Fatih, Kadinlar Pazar

Once Ramadan ended, it was time for Seker Bayram, more widely known as Eid al-Fitr. Celebrating the end of Ramadan, people feast on sweets and for the three day holiday crowds of families go visiting and the guidebooks told us to expect crowds in public transport. They weren't kidding. Everybody was out and gulping baklava and halva from dawn to dusk. We finally made it to Fatih to visit the Kadinlar Pazar, which is a market serving the needs of the southeatern Anatolian internal emmigrants in Istanbul, ringed with restaurants serving the specialties of Siirt, Bitlis, and Mardin: buryan kebab - whole lambs roasted for hours in a pit oven, served simply on Anatolian flat bread and an esme pepper salad.
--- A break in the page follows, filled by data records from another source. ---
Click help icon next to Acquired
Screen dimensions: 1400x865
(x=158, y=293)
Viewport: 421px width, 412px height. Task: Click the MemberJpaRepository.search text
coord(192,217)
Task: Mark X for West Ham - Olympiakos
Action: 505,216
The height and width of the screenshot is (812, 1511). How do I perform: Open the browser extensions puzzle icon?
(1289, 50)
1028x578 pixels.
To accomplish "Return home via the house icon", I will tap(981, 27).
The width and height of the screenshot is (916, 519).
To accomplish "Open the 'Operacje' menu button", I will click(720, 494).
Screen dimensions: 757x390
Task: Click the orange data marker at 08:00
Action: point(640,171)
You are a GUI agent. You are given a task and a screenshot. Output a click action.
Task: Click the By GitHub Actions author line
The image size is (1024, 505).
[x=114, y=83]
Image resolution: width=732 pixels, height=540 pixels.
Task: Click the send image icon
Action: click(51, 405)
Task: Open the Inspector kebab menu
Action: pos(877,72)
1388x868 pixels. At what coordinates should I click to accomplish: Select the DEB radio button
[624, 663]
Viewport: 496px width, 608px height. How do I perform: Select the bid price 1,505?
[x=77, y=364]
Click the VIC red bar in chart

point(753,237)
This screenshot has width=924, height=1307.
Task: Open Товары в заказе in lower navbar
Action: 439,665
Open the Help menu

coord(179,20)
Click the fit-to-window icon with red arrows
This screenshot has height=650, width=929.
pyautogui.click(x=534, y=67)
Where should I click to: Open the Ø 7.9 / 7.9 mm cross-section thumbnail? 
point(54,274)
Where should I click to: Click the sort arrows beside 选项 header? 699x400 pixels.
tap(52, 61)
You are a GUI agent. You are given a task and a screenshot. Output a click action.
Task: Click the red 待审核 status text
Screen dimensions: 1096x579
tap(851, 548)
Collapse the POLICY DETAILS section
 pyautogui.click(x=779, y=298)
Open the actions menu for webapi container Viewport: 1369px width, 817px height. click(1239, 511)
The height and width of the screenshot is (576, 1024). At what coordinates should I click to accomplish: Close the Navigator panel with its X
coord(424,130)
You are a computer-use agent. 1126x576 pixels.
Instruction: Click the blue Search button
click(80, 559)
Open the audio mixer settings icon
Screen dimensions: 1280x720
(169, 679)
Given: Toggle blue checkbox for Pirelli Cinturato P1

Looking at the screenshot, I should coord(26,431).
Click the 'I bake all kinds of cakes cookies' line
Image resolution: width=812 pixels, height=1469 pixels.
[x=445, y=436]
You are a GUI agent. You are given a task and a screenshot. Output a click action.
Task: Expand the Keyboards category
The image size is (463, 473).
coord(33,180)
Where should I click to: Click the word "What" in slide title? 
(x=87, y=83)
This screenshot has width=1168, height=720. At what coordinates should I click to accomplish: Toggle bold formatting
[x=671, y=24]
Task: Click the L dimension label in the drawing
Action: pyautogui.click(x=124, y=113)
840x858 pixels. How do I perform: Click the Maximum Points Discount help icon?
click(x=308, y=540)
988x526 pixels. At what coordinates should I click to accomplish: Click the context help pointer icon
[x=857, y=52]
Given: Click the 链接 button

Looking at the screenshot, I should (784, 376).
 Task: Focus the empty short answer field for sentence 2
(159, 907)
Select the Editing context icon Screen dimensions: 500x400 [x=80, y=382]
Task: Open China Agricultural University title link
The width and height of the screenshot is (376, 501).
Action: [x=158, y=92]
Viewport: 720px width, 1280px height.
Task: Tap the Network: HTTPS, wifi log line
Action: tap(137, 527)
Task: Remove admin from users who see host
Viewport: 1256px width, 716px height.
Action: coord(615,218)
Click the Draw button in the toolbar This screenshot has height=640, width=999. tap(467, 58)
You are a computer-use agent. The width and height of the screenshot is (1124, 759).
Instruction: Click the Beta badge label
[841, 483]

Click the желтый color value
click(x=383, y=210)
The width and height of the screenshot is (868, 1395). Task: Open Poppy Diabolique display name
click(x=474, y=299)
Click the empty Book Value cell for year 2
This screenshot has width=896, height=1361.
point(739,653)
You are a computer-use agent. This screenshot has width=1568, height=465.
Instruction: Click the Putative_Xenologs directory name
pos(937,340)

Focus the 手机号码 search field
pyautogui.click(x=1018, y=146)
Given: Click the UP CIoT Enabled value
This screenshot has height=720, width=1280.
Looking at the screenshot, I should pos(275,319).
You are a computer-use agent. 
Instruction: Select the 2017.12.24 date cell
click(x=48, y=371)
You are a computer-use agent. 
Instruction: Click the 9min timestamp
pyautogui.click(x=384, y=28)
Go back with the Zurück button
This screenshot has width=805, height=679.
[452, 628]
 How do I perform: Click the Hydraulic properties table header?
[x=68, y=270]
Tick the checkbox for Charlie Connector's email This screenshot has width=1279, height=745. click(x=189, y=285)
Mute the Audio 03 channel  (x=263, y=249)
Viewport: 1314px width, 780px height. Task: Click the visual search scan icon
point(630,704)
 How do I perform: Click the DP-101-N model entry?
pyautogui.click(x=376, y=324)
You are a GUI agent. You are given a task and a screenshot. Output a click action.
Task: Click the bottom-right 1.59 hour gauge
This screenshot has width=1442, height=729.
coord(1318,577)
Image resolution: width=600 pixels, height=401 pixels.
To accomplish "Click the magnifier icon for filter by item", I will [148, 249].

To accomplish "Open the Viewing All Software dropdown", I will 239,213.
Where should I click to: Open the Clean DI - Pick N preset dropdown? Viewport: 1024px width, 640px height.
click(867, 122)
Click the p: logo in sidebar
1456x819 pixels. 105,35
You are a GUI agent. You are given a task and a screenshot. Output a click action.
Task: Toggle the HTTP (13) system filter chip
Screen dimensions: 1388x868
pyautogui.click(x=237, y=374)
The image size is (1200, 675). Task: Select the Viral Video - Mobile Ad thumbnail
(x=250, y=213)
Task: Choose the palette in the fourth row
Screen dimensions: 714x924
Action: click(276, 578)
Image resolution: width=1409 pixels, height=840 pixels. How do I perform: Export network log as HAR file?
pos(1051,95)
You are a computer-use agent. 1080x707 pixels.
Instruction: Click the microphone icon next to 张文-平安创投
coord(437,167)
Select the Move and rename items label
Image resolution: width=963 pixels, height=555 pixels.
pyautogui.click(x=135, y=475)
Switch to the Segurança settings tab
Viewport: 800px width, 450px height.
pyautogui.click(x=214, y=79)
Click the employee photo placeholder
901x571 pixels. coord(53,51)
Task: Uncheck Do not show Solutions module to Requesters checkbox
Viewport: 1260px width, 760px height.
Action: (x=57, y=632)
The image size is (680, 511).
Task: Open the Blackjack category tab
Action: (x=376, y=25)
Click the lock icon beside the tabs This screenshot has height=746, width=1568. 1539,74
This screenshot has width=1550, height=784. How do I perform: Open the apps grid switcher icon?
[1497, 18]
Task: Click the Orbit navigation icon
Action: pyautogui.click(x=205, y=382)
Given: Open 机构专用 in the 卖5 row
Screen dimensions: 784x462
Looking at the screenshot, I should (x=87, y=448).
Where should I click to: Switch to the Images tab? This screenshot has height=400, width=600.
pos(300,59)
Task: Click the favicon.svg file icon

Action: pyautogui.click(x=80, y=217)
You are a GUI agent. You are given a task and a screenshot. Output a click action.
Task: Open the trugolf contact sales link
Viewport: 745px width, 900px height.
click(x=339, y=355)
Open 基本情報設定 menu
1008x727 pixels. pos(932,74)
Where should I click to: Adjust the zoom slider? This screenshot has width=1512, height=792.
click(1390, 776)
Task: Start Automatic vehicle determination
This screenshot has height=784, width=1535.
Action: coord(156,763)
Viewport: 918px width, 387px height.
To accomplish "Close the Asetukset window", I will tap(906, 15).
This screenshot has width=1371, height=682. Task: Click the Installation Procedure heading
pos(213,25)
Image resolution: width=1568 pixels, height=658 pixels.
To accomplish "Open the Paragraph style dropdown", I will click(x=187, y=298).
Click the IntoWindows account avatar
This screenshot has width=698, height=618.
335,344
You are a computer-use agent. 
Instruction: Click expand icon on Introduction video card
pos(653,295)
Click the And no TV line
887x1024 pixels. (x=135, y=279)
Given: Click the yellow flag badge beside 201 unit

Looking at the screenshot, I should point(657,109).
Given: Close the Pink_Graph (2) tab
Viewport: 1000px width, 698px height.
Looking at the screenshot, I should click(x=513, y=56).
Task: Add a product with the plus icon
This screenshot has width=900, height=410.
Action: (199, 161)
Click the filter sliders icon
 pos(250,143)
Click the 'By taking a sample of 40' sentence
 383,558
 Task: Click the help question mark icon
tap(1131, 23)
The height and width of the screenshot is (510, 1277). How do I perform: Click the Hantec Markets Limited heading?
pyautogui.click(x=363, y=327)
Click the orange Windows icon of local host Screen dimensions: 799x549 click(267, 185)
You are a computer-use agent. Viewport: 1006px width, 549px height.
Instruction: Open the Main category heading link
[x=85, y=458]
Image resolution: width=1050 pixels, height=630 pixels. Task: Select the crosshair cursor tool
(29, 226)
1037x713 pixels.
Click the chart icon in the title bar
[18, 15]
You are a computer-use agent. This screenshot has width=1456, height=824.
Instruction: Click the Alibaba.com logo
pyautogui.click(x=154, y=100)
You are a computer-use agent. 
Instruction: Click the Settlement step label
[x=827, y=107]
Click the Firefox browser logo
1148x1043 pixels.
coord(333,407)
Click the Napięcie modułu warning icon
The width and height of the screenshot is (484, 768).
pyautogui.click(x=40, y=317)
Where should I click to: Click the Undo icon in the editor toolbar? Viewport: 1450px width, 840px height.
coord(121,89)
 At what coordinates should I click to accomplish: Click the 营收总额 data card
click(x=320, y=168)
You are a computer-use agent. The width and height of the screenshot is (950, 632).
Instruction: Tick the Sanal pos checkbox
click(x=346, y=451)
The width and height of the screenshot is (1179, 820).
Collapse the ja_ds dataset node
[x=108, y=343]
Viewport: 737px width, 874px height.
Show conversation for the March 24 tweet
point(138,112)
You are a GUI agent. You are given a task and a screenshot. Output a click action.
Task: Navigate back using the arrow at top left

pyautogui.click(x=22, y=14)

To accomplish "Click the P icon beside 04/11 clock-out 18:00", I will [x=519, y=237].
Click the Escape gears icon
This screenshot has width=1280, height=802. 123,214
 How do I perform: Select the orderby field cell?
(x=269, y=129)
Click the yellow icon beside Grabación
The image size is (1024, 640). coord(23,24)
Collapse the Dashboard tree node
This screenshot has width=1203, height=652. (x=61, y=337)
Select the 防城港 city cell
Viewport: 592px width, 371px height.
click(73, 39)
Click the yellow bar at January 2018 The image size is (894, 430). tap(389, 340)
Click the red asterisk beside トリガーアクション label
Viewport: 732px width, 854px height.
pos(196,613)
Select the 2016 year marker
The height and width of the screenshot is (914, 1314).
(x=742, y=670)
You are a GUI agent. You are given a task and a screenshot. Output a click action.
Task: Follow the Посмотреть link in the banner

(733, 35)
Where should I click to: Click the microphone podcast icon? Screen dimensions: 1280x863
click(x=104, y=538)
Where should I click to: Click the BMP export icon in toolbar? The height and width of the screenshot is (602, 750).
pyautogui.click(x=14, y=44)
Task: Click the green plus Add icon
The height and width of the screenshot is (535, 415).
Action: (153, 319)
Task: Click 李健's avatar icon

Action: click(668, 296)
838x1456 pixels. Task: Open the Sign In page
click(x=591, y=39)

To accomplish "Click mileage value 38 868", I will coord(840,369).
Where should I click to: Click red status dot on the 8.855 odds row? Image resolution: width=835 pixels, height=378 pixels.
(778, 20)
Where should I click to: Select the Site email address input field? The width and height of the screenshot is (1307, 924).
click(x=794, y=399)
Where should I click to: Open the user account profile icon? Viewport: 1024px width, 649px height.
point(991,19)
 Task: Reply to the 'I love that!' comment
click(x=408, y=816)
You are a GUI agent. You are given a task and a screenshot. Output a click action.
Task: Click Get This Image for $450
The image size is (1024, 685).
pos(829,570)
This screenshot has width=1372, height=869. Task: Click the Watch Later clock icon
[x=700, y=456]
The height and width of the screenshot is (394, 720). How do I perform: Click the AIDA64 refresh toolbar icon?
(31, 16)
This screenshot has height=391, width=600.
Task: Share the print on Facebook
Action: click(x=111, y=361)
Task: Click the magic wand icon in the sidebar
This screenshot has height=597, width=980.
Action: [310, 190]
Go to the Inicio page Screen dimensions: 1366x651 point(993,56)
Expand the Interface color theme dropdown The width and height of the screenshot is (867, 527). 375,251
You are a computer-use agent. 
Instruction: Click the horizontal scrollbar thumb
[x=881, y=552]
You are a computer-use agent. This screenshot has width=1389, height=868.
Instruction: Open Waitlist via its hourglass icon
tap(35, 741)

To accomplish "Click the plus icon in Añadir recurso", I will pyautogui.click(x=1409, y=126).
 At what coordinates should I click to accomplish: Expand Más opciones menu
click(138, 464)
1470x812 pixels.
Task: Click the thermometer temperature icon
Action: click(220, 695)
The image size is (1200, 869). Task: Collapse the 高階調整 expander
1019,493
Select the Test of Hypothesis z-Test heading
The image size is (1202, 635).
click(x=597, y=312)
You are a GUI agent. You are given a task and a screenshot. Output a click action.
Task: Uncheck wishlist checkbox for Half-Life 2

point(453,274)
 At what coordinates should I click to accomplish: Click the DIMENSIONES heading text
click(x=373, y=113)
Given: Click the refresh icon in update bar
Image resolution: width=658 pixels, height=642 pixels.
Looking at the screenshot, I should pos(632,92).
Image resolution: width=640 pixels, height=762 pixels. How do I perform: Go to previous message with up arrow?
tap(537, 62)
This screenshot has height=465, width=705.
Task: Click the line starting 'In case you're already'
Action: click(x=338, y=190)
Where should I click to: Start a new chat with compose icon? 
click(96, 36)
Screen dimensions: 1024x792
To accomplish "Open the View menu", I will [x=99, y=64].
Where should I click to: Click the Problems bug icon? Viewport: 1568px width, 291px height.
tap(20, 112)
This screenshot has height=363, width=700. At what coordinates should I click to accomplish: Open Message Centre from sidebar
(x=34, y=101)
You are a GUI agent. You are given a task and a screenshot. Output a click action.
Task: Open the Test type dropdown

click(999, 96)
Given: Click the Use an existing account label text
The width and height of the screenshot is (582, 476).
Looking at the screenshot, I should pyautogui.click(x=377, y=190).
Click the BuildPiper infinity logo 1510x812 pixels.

There are few foods I love as much as buryan lamb. Popeye's fried chicken. Sarajevo Cevapcici. Cantonese rice rolls. Maybe Shake Shack burgers. But Buryan wins. I'm already planning to go back.

With only a few days to stay in Istanbul, and city traffic nearly unpassable due to the seething sugar-crazed crowds, I did miss out on seeing any live music. I did encounter some of the most classic Istanbul sounds on record, though. 78 rpm records, in fact. I passed by an antique record shop in Kadikoy and noticed some gramophone discs in the window, walked in, and immediately rediscovered my long gone fluency in Turkish. "Do you have any old Ottoman records? Greek or Armenian music?" and the shop owner sits me down and starts pulling out carefully preserved 100 year old discs, properly stored and protected in new paper sleeves, including classical Turkish recordings by Tamburi Cemil Bey. 

Cemil Bey was an Armenian Istanbullu who mainly recorded playing the classical Turkish kemençe, a small three string fiddle played on the knee.  In the 19th century, a majority of the musicians playing Turkish classical music were non-Muslims: local Greeks, western Armenians, Jews, and Gypsies. Playing non religious music as a profession was not considered suitable employment for a good Muslim. By the middle of the 19th century this sound had become the contemporary Urban Pop sound of the Black Sea and eastern Mediterranean, which is why so many of the melodies and musical practices of Turkish fasil (light classical) have entered into the repertoires and playing styles of modern Greek Rebetika, Jewish Klezmer, and Armenian halay music. Tamburi Cemil Bey's versions of makam melodies have gone down as the defining versions. His Nikriz longa is still played across the post-Ottoman world. 

Modern musicians still adapt Cemil Bey's work. Salih Korkut Peker from Izmir plays a modified electric cumbuş - an oud neck stuck to a banjo body, and changed the rhythm to reggae. This version was my particular ear worm for this year.

No, I didn't buy any of the old records. I am very careful to know my vices, and collecting 78s is not going to become one of them. I know 78 collectors. They are very odd people, often well beyond obsessed, and most of this music can be found on reissues. But that won't stop me from rooting around old record shops. We are already planning to go back in the future. Maybe I'll get one of those Black Sea bagpipes yet.